Assignment » Copy the lines word for word, starting at the line containing "At what (x,y)" and ending after the line containing "(560, 291).".

Materials provided »
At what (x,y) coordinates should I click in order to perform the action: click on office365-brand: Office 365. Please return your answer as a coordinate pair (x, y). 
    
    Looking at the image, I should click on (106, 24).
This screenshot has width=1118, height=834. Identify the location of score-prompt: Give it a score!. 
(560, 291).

...

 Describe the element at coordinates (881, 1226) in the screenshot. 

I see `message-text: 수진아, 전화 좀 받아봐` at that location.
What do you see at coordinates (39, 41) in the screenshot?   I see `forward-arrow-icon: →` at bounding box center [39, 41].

Response »
At what (x,y) coordinates should I click in order to perform the action: click on office365-brand: Office 365. Please return your answer as a coordinate pair (x, y). 
    
    Looking at the image, I should click on (106, 24).
This screenshot has width=1118, height=834. Identify the location of score-prompt: Give it a score!. 
(560, 291).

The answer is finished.